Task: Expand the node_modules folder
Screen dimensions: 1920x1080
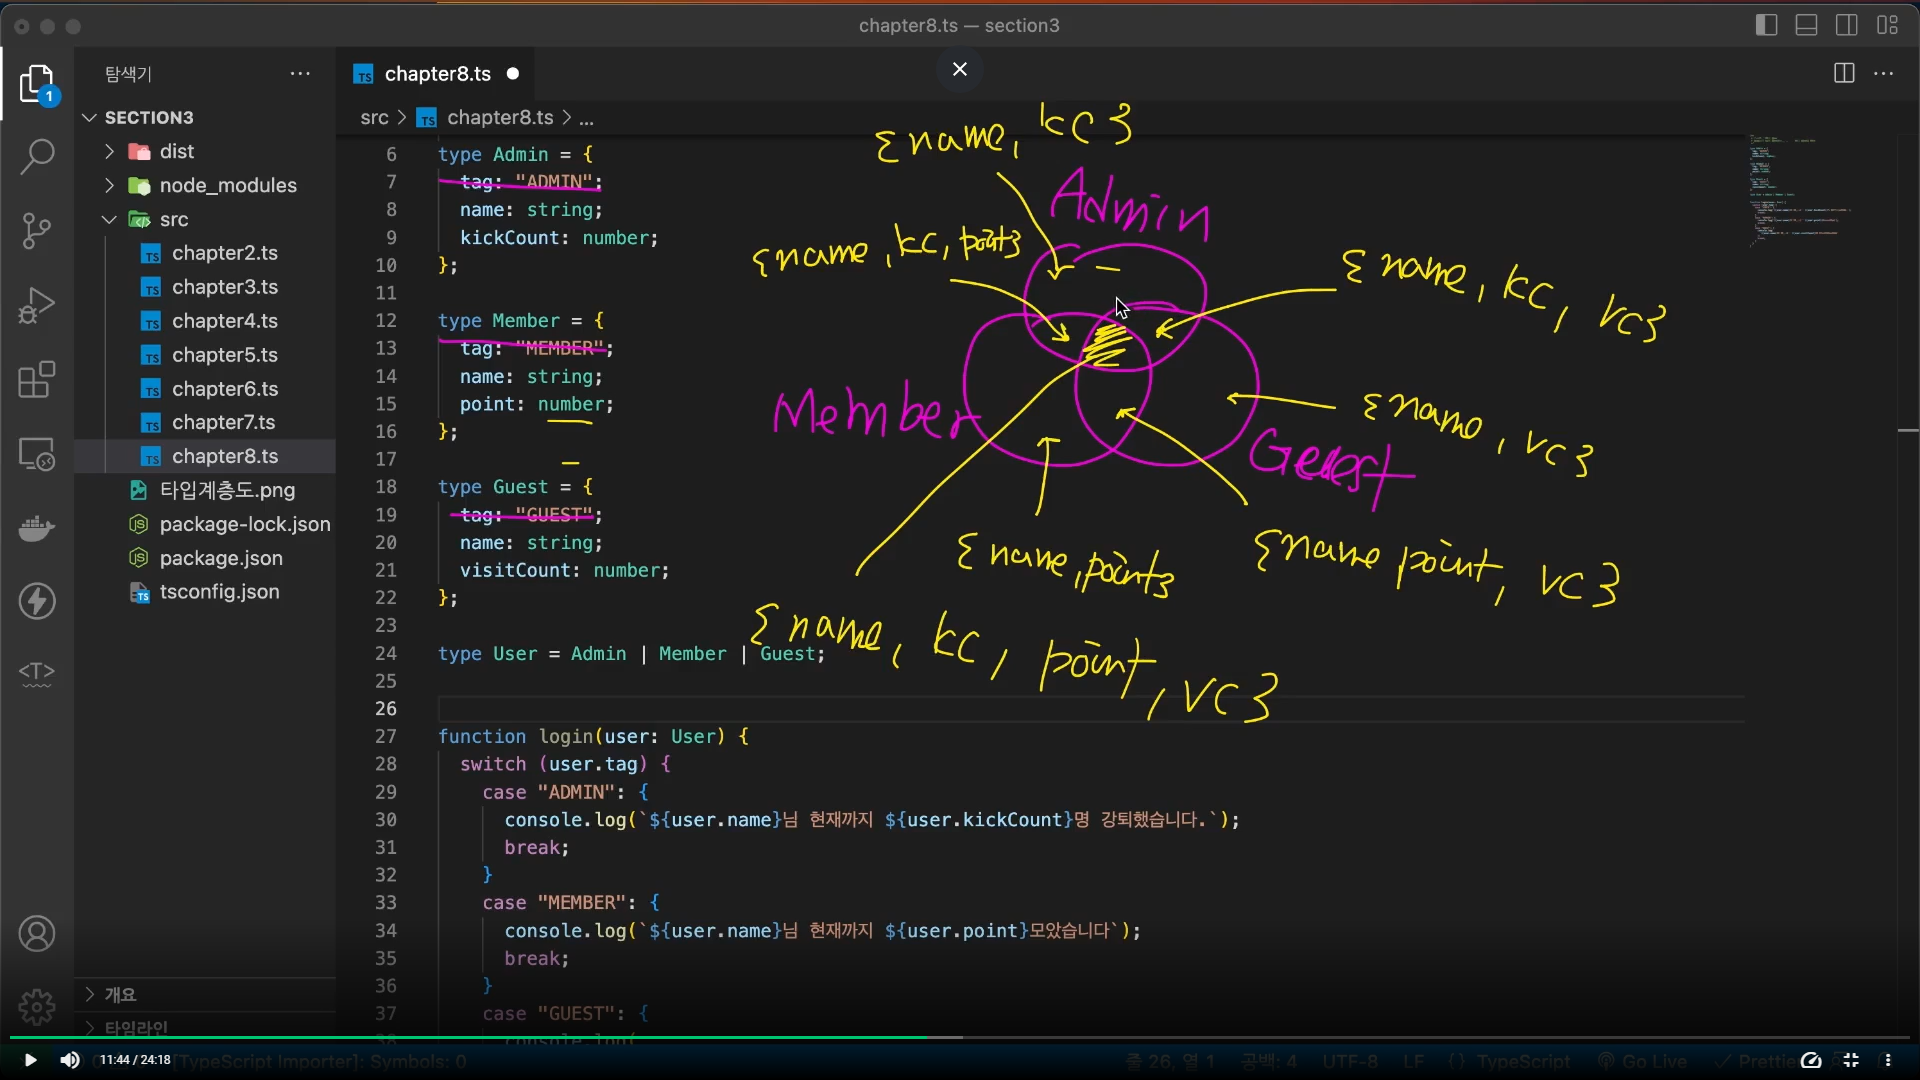Action: pos(227,185)
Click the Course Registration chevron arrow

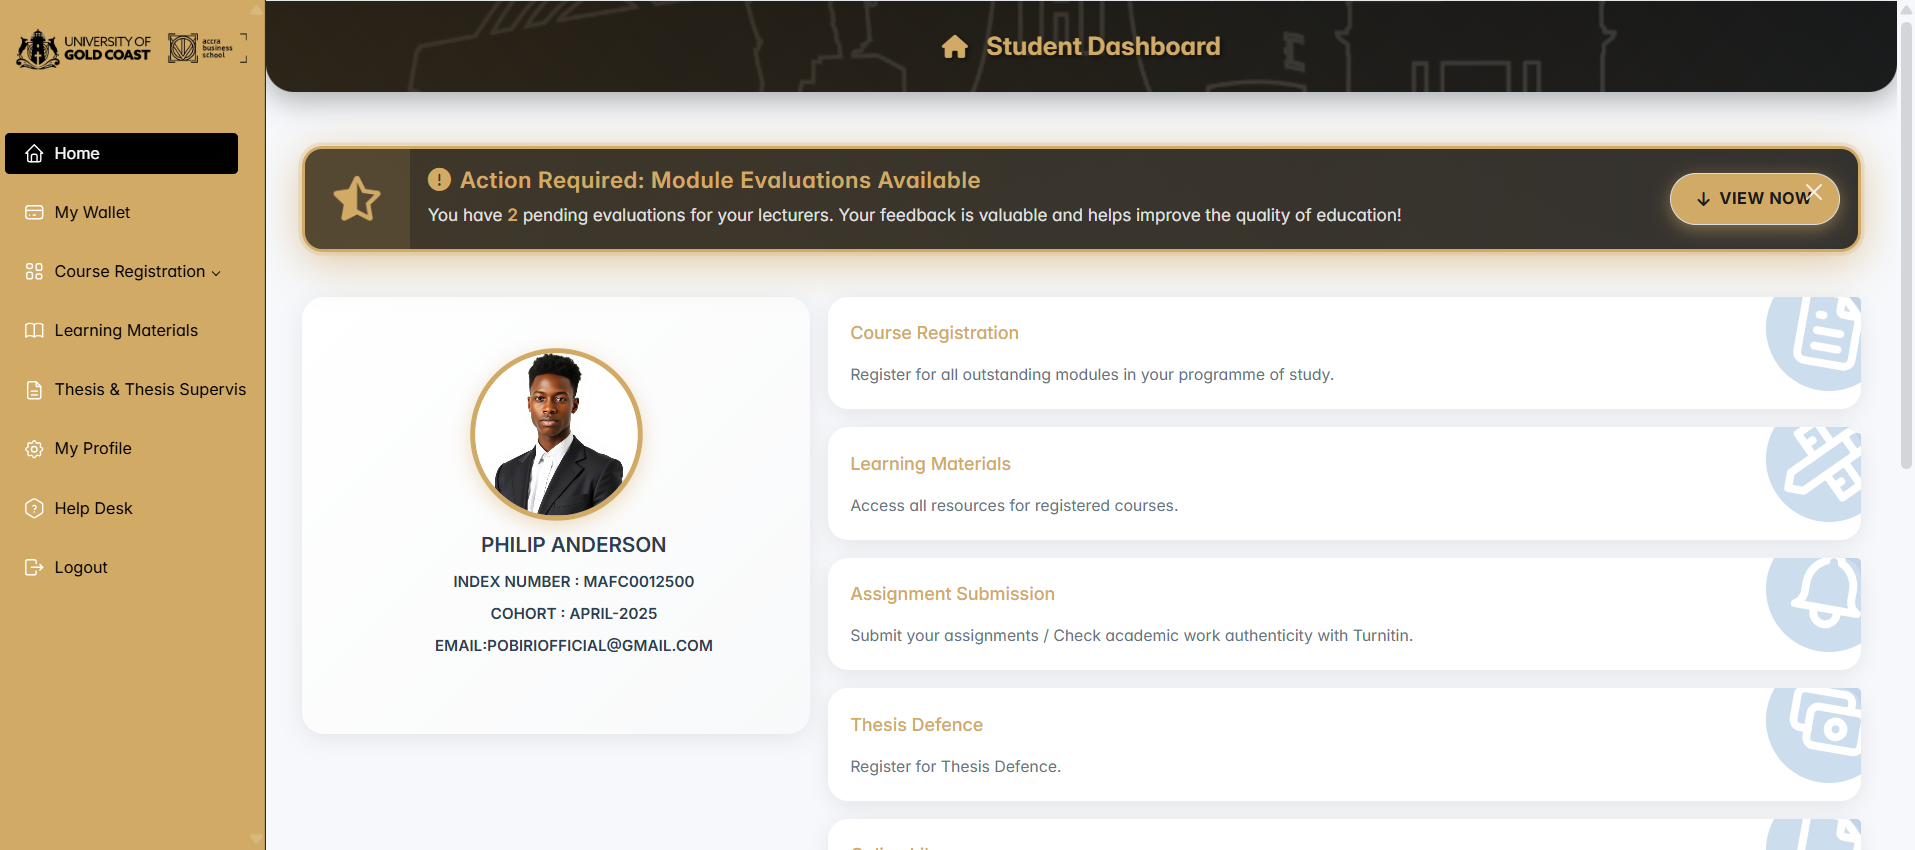216,273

....

§ **What the task asks**:
Copy out the listing above word for word, leaving out the pictures.

§ **Completed task**:
Task: Expand the node_modules folder
Screen dimensions: 1920x1080
Action: pos(227,185)
Click the Course Registration chevron arrow

216,273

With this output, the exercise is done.